Kanımca, görünen o ki Birleşik Krallık bir konuda bir karar verdi: O da Afrika ve Asya’nın ülke kaynaklarını şahsi serveti olarak kabul eden ve bu hırslarını çeşitli ideolojilerle perdeleyen despot yöneticilerinin neden oldukları demografik hareketin sonuçlarından Birleşik Krallık’ı koruma kararıdır. Bu demografik hareket karşımıza mülteci göçü olarak çıkmakta ise de mesele bu kadarla kalmamaktadır. Nasıl ki bir zamanlar “kader olan coğrafya” idi ise bugün öyle görünüyor ki “kader olan demografya”dır. Demografya basitçe doğumlar ölümler ve göçlerden ibaret değildir. Bunlar demografyanın görünen kısmıdır. Günümüz dünyasında kader olan demografya’nın görüneninin ardında öncelikle 18. yüzyıldan itibaren 1. Dünya Savaşı’na kadar geçen sürede Batı Avrupa ülkelerinin önce kolonisi sonra sömürgesi olan toprakların üretici güçlerinin beyaz adamlarca alt üst edilmesi, yağmalanması yatmaktadır. Ama mesele bundan ibaret değildir.
*****
Prof.Dr. Nilgün ÇELEBİ
Günümüzün sorusu: Birleşik Krallık Avrupa Birliği’nden neden çıktı? Brexit’in ardında ne var? Bu konunun tartışılmaya başlandığı ilk yıllarda Kraliçe 2. Elizabeth’in bir sözü dikkatimi çekmişti: Mealen “Avrupa Birliği’nde kalmamızın isabetli bir tavır olduğu konusunda bana üç tane rasyonel gerekçe söyleyin” demişti. O zamanlar bu söze bir anlam verememiştim. Malum, anlam vermek, tekili ait olduğu bütüne yerleştirmekle mümkündür. Ben de işte o zamanlar o bütünün ne olabileceğini bir türlü kestirememiştim. Emin olduğum şuydu ki Kraliçe akıllı bir kadındı. Yüzyılları aşan bir tahtın varisiydi. Saltanat süresi neredeyse Kraliçe Victoria’yı geçmişti ya da geçmek üzereydi. Gerek ülke yönetiminde gerek uluslararası ilişkilerde uzun yıllara dayalı gözlemi, yaşamışlığı, deneyimi vardı. Üzerinde oturduğu tarihsel mirasın ne’liği konusunda bilgisi ve bilinci olan bir kraliçe idi. Şimdiye kadar herhangi bir konuda isabetsiz bir sözü, tavrı, kararı görülmemişti. (Her ne kadar duayen tarihçimiz İlber Ortaylı hocamız üniversite mezunu olmamasını bir nakısa olarak ifade etmiş idi ise de. Ki bu durum, evet benim için de önemlidir; ne kadar zayıf olursa olsun belirli bir alanda lisans eğitimi almanın insan zihninin kavramsal ve sistematik düşünme yeteneğini geliştirdiğini düşünürüm. Ama aynı zamanda şunu da bilirim, özellikle Britanya kraliyet ailesi mensupları bu yeteneklerinin gelişimi için saray içinde dahi olsa yoğun bir eğitim sürecinden geçirilir, ülkenin hemen her alanındaki en iyi hocaları tarafından özel eğitime alınırlar. 1970’lerin başında Türkiye’ye gelen Kraliçe ve kızı Anne’e takdim edilen Türkiye’nin alanındaki en iyi yetişmiş uzmanlarının bu kişilerle mükâlemelerinde konuşmayı sürdürme güçlerindeki tıkanmalarını, o ortamda bulunanların yazdıklarından okumuşluğum vardır. Ama konumuz bu değil).

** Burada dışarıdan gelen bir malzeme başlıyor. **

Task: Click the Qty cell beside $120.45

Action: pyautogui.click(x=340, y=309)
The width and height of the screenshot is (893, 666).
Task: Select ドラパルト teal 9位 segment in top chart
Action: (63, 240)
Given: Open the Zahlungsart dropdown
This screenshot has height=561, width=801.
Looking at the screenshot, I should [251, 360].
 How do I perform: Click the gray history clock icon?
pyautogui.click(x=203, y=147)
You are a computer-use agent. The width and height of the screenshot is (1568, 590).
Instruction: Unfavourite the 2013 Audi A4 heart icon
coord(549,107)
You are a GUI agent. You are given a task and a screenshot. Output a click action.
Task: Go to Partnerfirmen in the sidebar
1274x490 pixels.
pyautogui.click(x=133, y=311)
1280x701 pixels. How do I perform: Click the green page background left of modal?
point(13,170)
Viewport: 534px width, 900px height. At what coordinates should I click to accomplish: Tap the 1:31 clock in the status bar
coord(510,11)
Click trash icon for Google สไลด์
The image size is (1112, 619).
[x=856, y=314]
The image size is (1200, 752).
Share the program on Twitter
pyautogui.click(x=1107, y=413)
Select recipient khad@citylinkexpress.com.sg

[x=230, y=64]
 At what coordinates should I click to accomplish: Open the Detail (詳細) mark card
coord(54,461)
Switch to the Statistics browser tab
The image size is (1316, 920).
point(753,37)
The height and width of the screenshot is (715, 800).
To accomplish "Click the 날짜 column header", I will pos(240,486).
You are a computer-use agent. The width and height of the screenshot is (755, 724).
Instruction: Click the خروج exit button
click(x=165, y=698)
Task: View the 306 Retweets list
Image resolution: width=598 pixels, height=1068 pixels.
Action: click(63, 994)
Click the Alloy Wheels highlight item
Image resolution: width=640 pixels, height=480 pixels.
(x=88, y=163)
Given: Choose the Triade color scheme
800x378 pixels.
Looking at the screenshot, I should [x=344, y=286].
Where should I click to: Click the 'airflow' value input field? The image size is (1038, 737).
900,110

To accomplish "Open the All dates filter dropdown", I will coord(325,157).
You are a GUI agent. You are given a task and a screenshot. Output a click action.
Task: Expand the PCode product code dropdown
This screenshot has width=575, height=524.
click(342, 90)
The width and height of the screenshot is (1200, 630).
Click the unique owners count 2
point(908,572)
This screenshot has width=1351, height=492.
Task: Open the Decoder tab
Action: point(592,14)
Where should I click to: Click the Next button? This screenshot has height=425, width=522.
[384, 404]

Kraliçe 2. Elizabeth neden ülkesinin Avrupa Birliği’nden ayrılmasından yana bir tavır sergiledi? Üstelik, İskoçların Brexit konusunda, ileride ülkenin başını ağrıtacak tepkilerine rağmen. Kuşkusuz bu sorunun pek çok cevabı var; hepsi de gerçeğin bir kısmını aydınlatıyor. Bunlar arasında benim dikkatimi demografik olan çekiyor. Şunu biliyoruz ki Birleşik Krallık eski dominyonlarına, ‘commonwealth’ diyerek hala kol kanat gerer. Ora halklarını benimsemesinin maliyetini düşünmez. Bugün Birleşik Krallık’ın neresine giderseniz gidin karşınıza kendini o toprakların diğer mensuplarıyla eşit haklara sahip olarak gören çok sayıda kökeni Hindistan, Pakistan, Batı Hint Adaları, Uzak Doğu Asya, Kıbrıs gibi ülkeler olan Britanya vatandaşı ile karşılaşırsınız. Gerek Britanya devleti gerek Britanya’nın yerli ada halkı onların hepsini kendi milletinin bir ferdi olarak görür, onlara sonradan gelen ve ülkenin kaynaklarını kullanan dışarlıklı insanlar muamelesi yapmaz. Onların kendi inanç ve kültürlerini sürdürme taleplerine de herhangi bir sınırlama getirmez. Bu, soylu bir tavırdır. Britanya bu tavrıyla hem dün bir imparatorluk olduğunu kendine ve dünyaya hatırlatır hem de imparatorluğu döneminde domine ettiği yörelerin insanlarına eski gücünü yitirdiği bugün bile kucak açıp bağrına basabildiğini kanıtlar, daha da ilerisi bunları yapabildiğine göre insanların zihinlerine demek ki geçmişte de aslında o ülkeler halklarına saygılı bir yönetim tarzı sergilemiş olması gerektiği düşüncesini yerleştirir. Evet, benim okumama göre bu, budur ve bunu bir yana koyalım. Tabii bu noktada şunu da görelim, her ne kadar Britanya’nın bilimsel laboratuvarlarında bol miktarda Hint ve Paki araştırmacı çalışmakta ise de onlardan belki daha da çok sayıda Hintli, Paki, Kıbrıslı vb de yüksek nitelik gerektirmeyen işlerde istihdam edilmektedir. Özetle Britanya’nın kol emeğine olan gereksinimini karşılayabileceği işgücü havuzu yeterince doludur. Kaldı ki kol emeğine olan ihtiyaç da özellikle Birleşik Krallık seviyesindeki gelişmiş ülkeler için giderek düşmekte, dijital teknoloji, hi-tec ulusal gelir bileşenleri arasında hızla yükselmektedir. Bütün bunlardan nereye geleceğiz?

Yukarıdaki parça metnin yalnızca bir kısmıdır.